Certaines scènes ont été difficiles à écrire, confie l’auteure. Comme celle de la petite Tâm qui se réveille sans famille dans le village de My Lai. «Elle est passée des rires spontanés au silence des adultes aux langues coupées. En quatre heures, ses longues tresses de gamine se sont défaites devant des crânes scalpés.» (extrait du roman).

«Il m’a fallu 48 heures pour pouvoir l’écrire et je me suis enfermée dans un hôtel pour me concentrer là-dessus […]. Je me suis donné le droit à la beauté d’exister même dans l’atrocité et aussi la beauté des mots. Si je n’ai pas cette beauté-là, je ne peux pas avancer et je ne peux pas écrire.»

Em est un roman qui ratisse très large, permettant ainsi de comprendre le contexte et l’histoire de ce pays. Il y a la guerre, mais il y a aussi les conditions de travail difficiles des coolies (ouvriers venus de la Chine et de l’Inde) dans les plantations de caoutchouc, l’épandage de l’agent orange, les femmes des salons de manucures, l’orphelinat de Mme Naomi, les recettes du bouillon de phô et bien d’autres choses.

Une histoire d’amour?

Au départ, la romancière ne savait pas trop dans quelle aventure elle s’embarquait.

«Moi je voulais écrire une histoire toute simple, une grande histoire d’amour entre Louis et Emma-Jade, mais j’ai jamais réussi parce que pour pouvoir parler d’eux, je parlais de l’histoire de tout un pays, de l’histoire de plusieurs pays.»

Et d’un récit à l’autre, elle a forgé ce récit grave et courageux. Riche en information, le livre ouvre de nouveaux horizons. L’auteure a voulu ainsi que son roman soit comme un point de départ afin de donner envie aux lecteurs d’aller encore plus loin dans leurs recherches. Kim Thúy confie qu’elle n’aurait pas pu écrire ce livre à ses débuts.

«Je crois que j’ai vieilli alors j’ai plus de courage et aussi j’ai eu accès à plus d’informations un peu grâce à la technologie, à la disponibilité de l’information et il fallait toute cette maturité de ma part pour y arriver. J’ai osé aller plus en profondeur.»

«C’est un parcours de toute une vie en fait, de 53 ans et à un moment donné, vous avez tous ces petits morceaux de casse-tête et un jour, vous vous assoyez et puis un morceau arrive après l’autre et ça se connecte à la fin.»

La plupart des personnages du roman ont existé, bien que les noms ne soient pas nécessairement les mêmes.

«Je me suis basée sur le réel. Là où on pourrait dire que c’est de la fiction, c’est que je choisis seulement de petits bouts de ces réalités-là parce que c’est impossible d’embrasser toute la réalité, c’est immense.»

Prise de conscience

Ce livre est aussi une prise de conscience, révèle l’auteure qui a été choquée d’apprendre que les Américains ont mené cette guerre très peu pour défendre la démocratie, mais plutôt pour ne pas perdre la face.

**Entrées affichées**
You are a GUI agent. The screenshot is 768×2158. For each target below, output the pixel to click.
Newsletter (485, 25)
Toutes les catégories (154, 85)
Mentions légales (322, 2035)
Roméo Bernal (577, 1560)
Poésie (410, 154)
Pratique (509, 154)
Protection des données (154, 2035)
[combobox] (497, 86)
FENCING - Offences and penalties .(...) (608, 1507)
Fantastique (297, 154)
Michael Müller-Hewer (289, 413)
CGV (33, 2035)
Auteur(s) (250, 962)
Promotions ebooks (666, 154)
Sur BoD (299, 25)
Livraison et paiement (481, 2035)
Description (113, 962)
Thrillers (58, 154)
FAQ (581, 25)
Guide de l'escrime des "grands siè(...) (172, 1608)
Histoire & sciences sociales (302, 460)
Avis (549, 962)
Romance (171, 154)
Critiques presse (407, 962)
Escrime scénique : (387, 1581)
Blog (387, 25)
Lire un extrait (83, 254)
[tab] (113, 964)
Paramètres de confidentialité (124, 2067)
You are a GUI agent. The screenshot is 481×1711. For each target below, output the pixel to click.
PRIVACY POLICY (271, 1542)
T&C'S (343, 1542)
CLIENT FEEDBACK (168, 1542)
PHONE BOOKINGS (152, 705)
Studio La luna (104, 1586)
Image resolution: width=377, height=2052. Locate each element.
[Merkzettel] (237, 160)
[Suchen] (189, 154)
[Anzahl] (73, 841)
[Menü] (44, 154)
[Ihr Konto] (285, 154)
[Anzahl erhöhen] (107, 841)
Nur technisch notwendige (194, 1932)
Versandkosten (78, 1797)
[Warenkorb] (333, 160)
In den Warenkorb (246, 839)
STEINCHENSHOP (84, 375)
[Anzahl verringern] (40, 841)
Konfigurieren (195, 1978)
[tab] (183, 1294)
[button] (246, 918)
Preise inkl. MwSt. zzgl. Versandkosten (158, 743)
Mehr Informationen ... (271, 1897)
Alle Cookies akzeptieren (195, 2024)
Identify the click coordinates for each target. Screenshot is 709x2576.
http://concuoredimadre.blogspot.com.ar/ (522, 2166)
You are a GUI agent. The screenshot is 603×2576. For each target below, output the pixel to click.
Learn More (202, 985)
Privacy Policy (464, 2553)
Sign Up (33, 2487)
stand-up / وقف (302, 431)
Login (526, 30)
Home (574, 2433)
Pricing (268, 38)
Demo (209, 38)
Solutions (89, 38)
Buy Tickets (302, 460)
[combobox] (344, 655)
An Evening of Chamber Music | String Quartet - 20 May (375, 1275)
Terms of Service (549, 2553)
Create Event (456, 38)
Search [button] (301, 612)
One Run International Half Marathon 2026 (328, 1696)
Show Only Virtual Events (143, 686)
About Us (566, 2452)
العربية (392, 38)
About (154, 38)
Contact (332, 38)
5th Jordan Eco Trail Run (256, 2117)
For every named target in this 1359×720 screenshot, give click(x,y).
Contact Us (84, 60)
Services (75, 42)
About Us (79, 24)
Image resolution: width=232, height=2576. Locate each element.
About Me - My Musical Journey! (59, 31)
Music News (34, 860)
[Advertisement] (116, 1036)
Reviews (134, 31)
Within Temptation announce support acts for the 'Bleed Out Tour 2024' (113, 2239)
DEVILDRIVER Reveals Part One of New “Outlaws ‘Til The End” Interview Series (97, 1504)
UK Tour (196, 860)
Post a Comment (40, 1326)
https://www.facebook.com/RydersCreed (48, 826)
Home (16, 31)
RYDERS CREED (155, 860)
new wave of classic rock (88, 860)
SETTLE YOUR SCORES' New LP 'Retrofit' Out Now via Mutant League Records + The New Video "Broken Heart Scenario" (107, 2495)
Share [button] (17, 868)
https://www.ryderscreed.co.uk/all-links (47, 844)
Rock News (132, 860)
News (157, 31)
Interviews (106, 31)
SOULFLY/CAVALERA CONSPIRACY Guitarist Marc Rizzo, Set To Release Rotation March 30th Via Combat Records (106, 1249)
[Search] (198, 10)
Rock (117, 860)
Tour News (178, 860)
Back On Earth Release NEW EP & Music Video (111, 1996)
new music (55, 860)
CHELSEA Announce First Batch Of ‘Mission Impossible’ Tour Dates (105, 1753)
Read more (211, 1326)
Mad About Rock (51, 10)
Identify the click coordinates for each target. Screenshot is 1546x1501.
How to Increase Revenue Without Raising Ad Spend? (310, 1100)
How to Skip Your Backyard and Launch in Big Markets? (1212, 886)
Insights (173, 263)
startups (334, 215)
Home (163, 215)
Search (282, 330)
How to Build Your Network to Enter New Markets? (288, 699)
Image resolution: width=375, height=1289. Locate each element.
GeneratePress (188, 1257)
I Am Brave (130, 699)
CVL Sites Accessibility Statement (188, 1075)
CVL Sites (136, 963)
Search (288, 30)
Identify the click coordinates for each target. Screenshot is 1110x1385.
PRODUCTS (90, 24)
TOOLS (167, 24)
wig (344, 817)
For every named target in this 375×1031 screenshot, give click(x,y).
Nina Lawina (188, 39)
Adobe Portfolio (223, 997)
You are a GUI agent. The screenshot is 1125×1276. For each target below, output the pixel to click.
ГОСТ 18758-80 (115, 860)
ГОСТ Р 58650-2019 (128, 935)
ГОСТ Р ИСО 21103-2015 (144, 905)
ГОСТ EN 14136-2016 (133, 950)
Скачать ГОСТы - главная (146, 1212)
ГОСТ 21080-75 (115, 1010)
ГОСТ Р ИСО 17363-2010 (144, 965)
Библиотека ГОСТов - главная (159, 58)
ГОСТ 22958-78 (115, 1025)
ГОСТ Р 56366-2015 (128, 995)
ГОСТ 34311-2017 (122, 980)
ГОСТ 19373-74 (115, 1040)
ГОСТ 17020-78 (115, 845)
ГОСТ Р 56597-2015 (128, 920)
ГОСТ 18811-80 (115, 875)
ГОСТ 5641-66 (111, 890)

**Consignes**
**1.** Veuillez recopier, sans rien modifier, le passage du texte sur le roman Em qui va de « La plupart des » jusqu'à « perdre la face. » inclus.
**2.** D'après le texte sur le roman Em, dans quel village la petite Tâm se réveille-t-elle sans famille ?

**Réponses**
**1.**
La plupart des personnages du roman ont existé, bien que les noms ne soient pas nécessairement les mêmes.

«Je me suis basée sur le réel. Là où on pourrait dire que c’est de la fiction, c’est que je choisis seulement de petits bouts de ces réalités-là parce que c’est impossible d’embrasser toute la réalité, c’est immense.»

Prise de conscience

Ce livre est aussi une prise de conscience, révèle l’auteure qui a été choquée d’apprendre que les Américains ont mené cette guerre très peu pour défendre la démocratie, mais plutôt pour ne pas perdre la face.

**2.** Dans le village de My Lai.